The Innovation Institute serves as both a health care technology incubator, with its Innovation Lab in Newport, Calif., and a venture capital firm, with a shareholder base of seven nonprofit health care systems, 130 hospitals, 700 clinics, 58,000 physicians and 180,000 health care workers in 22 states.

“What the institute does is provide [health care professionals] with a way to commercialize an idea,” Barry Didato, chief investment officer at The Innovation Institute, explained to NH Business Review. “What we see at the lab comes from mostly organic channels. Think of a physician [or] nurse clinician, someone who works in a health system. Their idea may constitute nothing more than an idea [written] on the back of an envelope, and there are ideas like that we’ve been able to bring to market.”

Operating on this model, The Innovation Institute was able to reach profitability in just four months, and now has 16 portfolio companies with revenues exceeding $206 million.

“There’s no shortage of great ideas in health care innovation, but really until now the major challenge has been the dissemination of those products and services into the marketplace and that’s what the platform does that we built,” said Didato. 

The institute currently has 1,400 different innovations in its pipeline — about 45 percent of which are medical devices, 35 percent are health care IT and the the rest regard areas including process improvement or therapeutics.

Didato is particularly excited about the future of connected devices.

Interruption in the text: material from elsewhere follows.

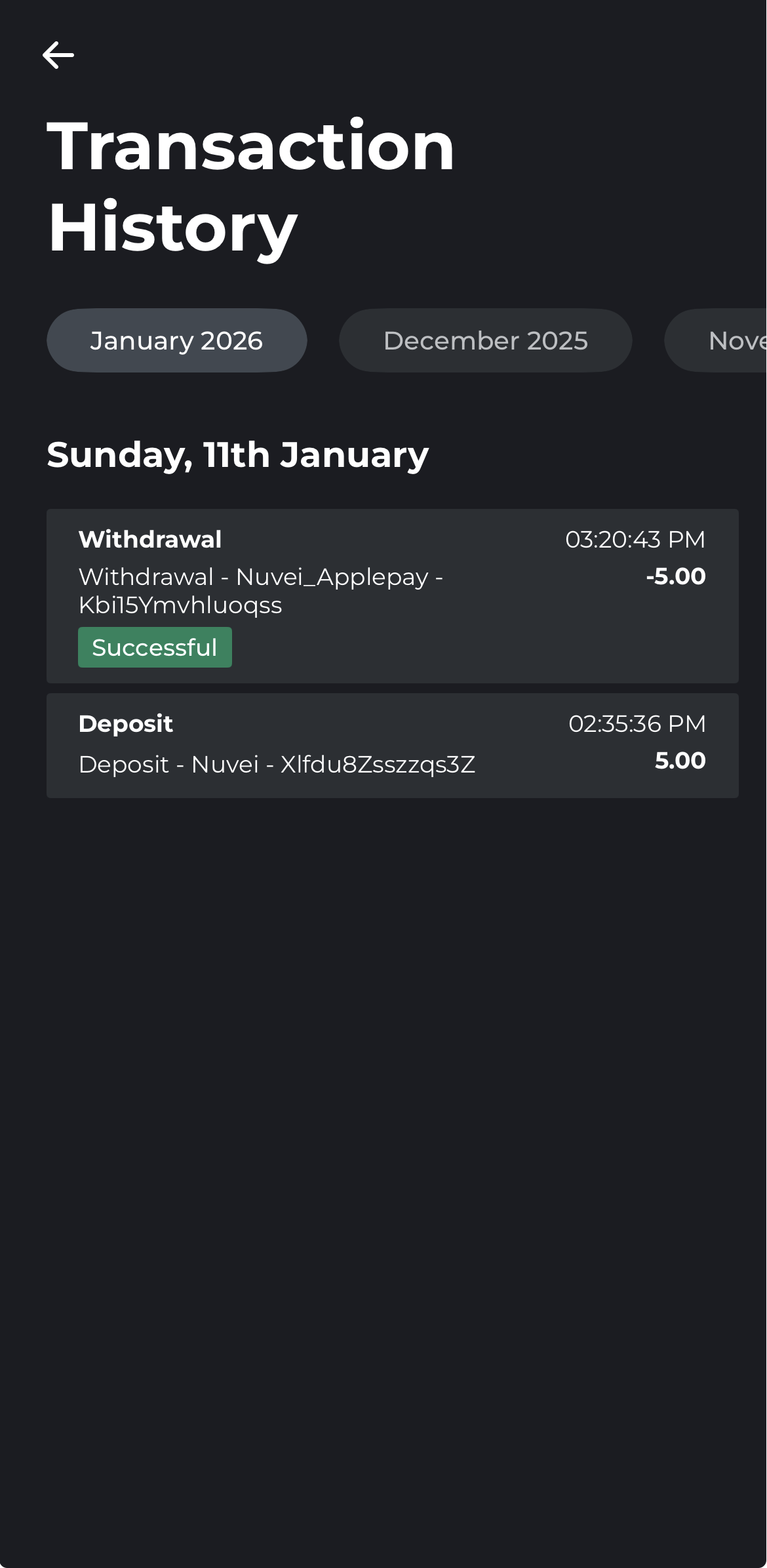767x1568 pixels.
Task: Click the green Successful status badge
Action: (155, 647)

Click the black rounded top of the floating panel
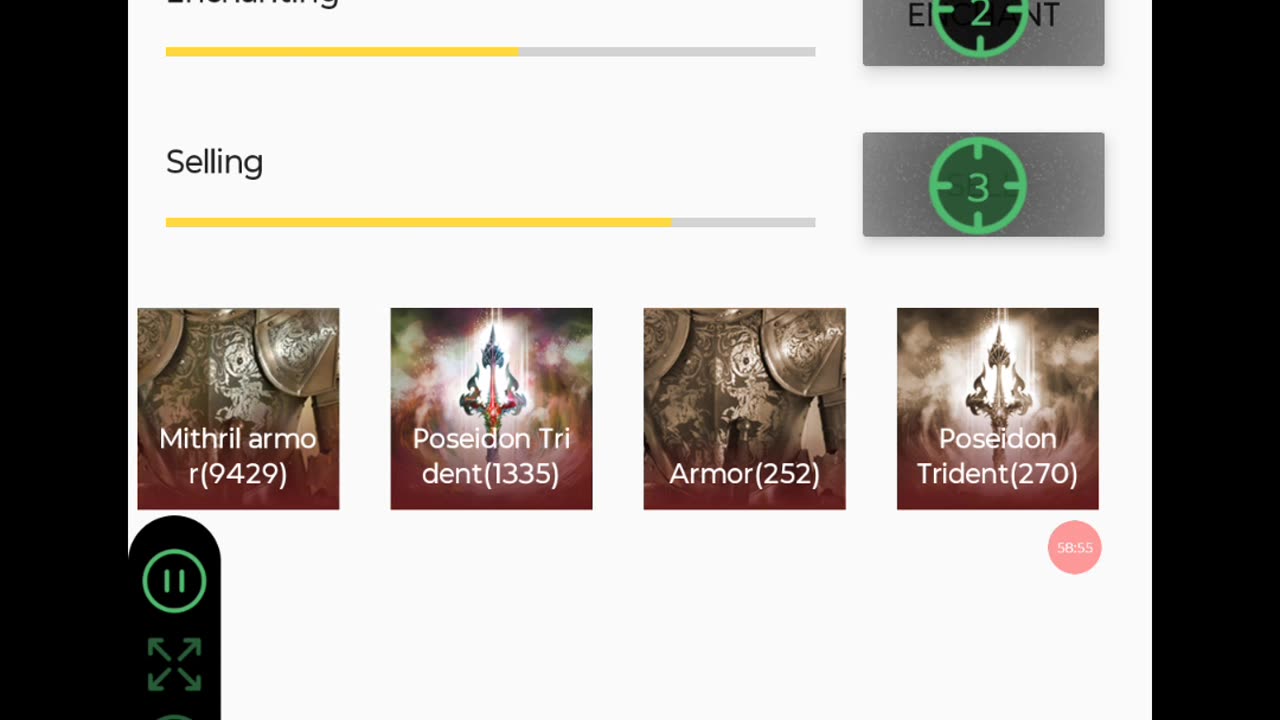[x=174, y=532]
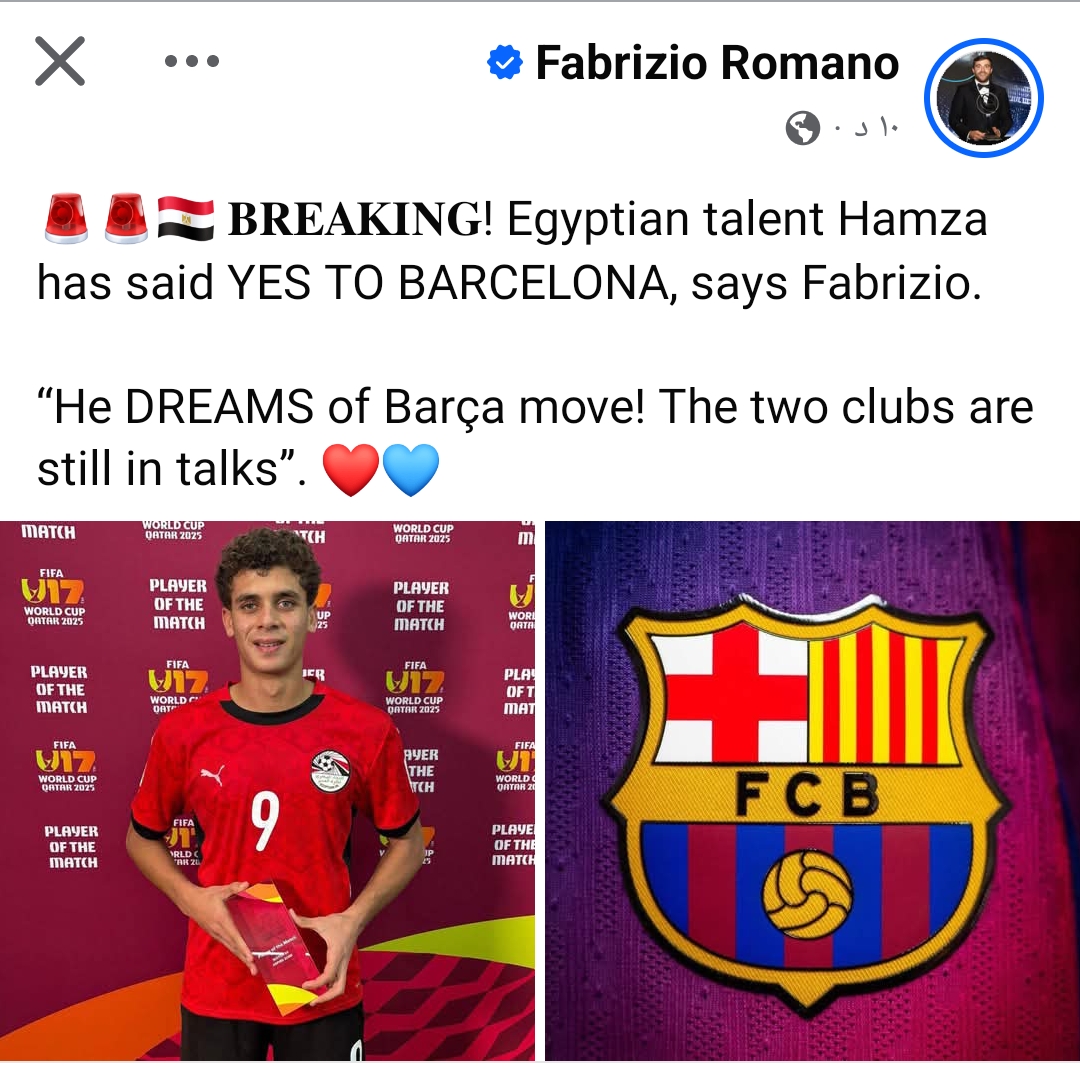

“The Internet of Things is an absolute end driver for a lot of the innovations we’re going to see for the next few years,” said Didato. “Keeping people out of the hospital and allowing them to have continuous feedback — because the user experience on these things is getting friendlier — that is going to allow people to do a lot more to take charge of their data, their health, their decision-making. It is absolutely encormous and it’s fascinating to see what is coming forward over even the next 18 months.”

Submitting an idea

The Innovation Institute has a form on its website for an idea or early-stage product or service to be considered for funding and assistance. In return, the institute receives 60 percent of revenues — if the inventor is affiliated with one of its member owner health systems, the health system also receives revenues.

Some innovators wants a check and Christmas card, we’re not that kind of investor,” said Didato. We want to provide a kind of value, to help innovators get their product into the market sooner. We take a very active role.” 

Didato recommends inventors to step back and look at the current landscape, find strategic partners that understand that landscape and determine how their idea or product could plug into that. 

“We find a lot of innovators think their idea is unique and they haven’t done a Google search on it, only to find it already exists. The most successful innovators are married to the problem and not married to any particular solution and that’s the key,” said Didato. “Your orientation for success needs to be to be married to the problem and not to the solution, that allows them to pivot.” 

Didato also warned inventors not to let the show Shark Tank form their image of the investment world. Some inventors rush out to Silicon Valley only to find investors have shied away from health care producs, due to the risk adverse nature of the health care industry, and are more interested in technologies like Uber, says Didato

But that’s the advantage of working with The Innovation Institute, which accepts all risk and provides inventors a “safe house” for their idea.

The Innovation Institute has not partnered with an inventor in New Hampshire, but Didato expects sees the region as one of the major markets for health care innovation.

“I think there’s a strong culture of innovation within the Northeast. I would say certainly the Northeast is an absolute stronghold for innovation and serving as a broad incubator as well.”